Yataii — the Japanese restaurant at the Shangri La — brings its signature and classic food to Bengaluru
It’s brand new, and you can tell from the spanking new crockery and the slightly anxious temperament of the servers. But that Yataii plans to give Japanese food a special place in the city is evident from its menu and the enthusiasm in the kitchen. It’s also not just about sushi, something that most people tend to forget. Japanese food goes beyond slivers of raw fish and sticky rice. At Yataii, therefore, you’ll find more than the regular Bento box, or rolls and nigiri.
Over a rather long lunch (I have never found it this hard to stay awake after a Japanese meal) we travelled from traditional Japanese teahouses, to some of the more popular modern renditions of the cuisine, and I must add here, that the meal had more hits than misses.

● **Information provided**:

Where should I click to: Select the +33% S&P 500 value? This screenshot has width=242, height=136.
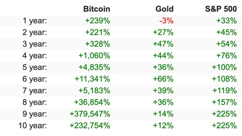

● **Problem to work on**:
According to the restaurant review, what shows that Yataii is brand new?

● **Answer to the task**:
The spanking new crockery and the slightly anxious temperament of the servers.